Mesoscopic model of neuronal system deficits in Multiple Sclerosis

• A mesoscopic model composed of interacting neuronal population has been proposed for Multiple Sclerosis (MS) progression.
• The model successfully replicate the changes in neuronal population synchrony due to MS progression.
• The proposed model provides a computational framework to fill the gap between cellular and behavioral levels of system modeling.
• The correlation between changes in general synchronization signal and the MS symptoms are successfully represent in the model.
• The proposed model could also represent the change in complexity of the interactions between neuronal population in MS.

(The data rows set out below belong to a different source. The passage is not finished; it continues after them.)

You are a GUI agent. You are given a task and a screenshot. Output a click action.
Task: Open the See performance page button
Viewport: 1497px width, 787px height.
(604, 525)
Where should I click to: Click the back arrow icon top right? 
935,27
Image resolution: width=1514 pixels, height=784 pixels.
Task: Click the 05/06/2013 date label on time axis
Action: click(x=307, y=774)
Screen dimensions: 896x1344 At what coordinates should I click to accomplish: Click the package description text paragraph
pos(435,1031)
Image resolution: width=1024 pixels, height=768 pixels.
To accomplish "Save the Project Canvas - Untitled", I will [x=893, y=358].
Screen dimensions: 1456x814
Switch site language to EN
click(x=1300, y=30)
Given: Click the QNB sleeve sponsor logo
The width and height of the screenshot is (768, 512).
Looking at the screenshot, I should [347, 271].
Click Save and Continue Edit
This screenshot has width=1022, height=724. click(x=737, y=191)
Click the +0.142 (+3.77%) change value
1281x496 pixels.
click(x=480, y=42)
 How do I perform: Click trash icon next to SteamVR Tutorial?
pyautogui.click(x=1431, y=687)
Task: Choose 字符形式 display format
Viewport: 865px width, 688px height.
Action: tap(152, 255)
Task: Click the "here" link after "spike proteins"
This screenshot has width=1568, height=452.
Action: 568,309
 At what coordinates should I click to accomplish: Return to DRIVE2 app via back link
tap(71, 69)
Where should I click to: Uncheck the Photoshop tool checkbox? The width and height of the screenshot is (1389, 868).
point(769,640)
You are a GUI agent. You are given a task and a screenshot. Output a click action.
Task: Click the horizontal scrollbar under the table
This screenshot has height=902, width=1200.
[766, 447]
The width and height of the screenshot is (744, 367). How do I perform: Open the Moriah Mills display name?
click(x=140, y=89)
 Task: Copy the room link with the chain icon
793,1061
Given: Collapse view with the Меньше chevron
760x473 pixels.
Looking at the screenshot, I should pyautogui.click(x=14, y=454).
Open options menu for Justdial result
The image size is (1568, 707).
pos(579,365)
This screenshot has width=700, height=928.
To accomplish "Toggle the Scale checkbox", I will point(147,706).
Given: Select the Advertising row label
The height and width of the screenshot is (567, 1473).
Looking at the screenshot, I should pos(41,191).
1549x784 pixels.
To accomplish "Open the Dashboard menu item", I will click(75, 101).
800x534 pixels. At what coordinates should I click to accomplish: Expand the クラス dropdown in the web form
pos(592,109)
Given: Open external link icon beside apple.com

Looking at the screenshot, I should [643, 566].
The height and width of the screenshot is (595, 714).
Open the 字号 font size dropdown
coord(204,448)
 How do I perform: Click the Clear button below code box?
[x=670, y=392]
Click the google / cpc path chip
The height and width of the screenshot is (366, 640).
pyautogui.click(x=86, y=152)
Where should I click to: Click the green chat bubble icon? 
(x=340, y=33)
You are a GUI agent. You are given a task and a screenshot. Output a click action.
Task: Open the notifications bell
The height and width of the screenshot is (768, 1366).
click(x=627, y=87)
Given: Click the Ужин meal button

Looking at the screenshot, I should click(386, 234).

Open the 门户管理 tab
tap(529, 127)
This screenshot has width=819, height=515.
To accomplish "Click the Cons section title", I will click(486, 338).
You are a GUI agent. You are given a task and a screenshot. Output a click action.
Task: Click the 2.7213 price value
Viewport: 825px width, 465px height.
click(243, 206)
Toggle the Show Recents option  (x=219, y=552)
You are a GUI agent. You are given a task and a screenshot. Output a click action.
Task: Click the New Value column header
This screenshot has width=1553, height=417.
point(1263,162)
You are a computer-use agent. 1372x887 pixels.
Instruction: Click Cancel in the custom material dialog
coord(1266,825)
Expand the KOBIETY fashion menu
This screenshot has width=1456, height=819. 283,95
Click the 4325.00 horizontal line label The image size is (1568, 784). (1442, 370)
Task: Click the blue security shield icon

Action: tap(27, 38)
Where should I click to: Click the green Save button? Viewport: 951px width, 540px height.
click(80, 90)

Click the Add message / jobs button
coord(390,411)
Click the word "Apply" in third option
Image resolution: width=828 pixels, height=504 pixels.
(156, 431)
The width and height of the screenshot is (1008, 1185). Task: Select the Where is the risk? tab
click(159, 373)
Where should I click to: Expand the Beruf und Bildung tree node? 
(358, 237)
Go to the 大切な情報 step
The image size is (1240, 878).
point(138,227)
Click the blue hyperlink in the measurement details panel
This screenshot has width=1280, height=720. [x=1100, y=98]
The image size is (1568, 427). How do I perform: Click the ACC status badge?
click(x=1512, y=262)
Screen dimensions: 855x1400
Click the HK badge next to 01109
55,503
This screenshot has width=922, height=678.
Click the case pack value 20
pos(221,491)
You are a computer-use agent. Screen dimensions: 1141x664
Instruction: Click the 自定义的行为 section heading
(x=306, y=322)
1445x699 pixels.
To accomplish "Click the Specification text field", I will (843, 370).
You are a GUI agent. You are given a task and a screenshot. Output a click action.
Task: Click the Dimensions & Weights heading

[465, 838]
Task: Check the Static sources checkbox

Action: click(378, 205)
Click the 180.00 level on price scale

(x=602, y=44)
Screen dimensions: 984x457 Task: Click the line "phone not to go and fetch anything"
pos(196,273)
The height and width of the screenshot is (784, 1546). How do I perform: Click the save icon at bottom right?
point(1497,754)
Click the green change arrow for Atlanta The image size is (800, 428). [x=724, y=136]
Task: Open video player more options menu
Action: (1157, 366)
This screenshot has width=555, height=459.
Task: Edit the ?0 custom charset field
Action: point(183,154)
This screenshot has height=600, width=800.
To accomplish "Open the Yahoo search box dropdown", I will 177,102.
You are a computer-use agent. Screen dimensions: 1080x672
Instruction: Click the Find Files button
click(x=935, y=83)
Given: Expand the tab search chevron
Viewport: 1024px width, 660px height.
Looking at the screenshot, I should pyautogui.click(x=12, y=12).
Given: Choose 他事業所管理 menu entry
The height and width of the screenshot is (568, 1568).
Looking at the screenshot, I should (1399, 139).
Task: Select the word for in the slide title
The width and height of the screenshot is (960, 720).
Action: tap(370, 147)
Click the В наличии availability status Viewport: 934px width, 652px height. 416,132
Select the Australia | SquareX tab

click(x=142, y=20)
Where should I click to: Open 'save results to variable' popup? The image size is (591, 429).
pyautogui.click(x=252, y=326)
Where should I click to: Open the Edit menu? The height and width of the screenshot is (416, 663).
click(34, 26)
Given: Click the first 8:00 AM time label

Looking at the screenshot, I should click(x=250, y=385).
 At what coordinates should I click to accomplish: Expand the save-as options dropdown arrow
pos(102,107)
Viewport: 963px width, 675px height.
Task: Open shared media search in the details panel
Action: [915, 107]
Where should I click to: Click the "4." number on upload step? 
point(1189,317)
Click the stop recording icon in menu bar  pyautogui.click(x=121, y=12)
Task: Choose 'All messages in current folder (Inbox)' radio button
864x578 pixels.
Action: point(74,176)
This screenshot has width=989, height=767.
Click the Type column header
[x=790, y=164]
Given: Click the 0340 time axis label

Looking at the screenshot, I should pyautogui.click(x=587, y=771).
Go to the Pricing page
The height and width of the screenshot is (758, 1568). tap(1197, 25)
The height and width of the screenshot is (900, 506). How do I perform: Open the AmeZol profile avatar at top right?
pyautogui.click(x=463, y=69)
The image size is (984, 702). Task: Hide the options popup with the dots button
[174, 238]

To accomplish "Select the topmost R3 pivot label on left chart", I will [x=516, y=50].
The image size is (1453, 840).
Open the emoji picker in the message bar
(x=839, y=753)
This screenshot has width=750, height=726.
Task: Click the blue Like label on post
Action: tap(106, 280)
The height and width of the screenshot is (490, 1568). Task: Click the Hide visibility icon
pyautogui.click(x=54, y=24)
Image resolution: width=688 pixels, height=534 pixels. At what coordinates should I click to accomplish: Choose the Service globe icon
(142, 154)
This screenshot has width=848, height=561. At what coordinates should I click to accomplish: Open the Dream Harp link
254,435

Multiple Sclerosis (MS) is a devastating autoimmune disease which deteriorates the connections in central nervous system (CNS) through the attacks to oligodendrocytes. Studying its origin and progression, in addition to clinical developments such as MRI brain images, cerebrospinal fluid (CSF) variation and quantitative measures of disability (EDSS), which sought to early diagnosis and efficient therapy, there is an increasing interest in developing computational models using the experimental data obtained from MS patients. From the perspective of mathematical modelling, although the origin of systemic symptoms might be attributed to cellular phenomena in microscopic level such as axonal demyelination, symptoms mainly are observed in macroscopic levels. How to fill the gap between these two levels of system modelling, however, remains as a challenge in systems biology studies. Trying to provide a conceptual framework to bridge between these two levels of modelling in systems biology, we have suggested a mesoscopic model composed of interacting neuronal population, which successfully replicates the changes in neuronal population synchrony due to MS progression.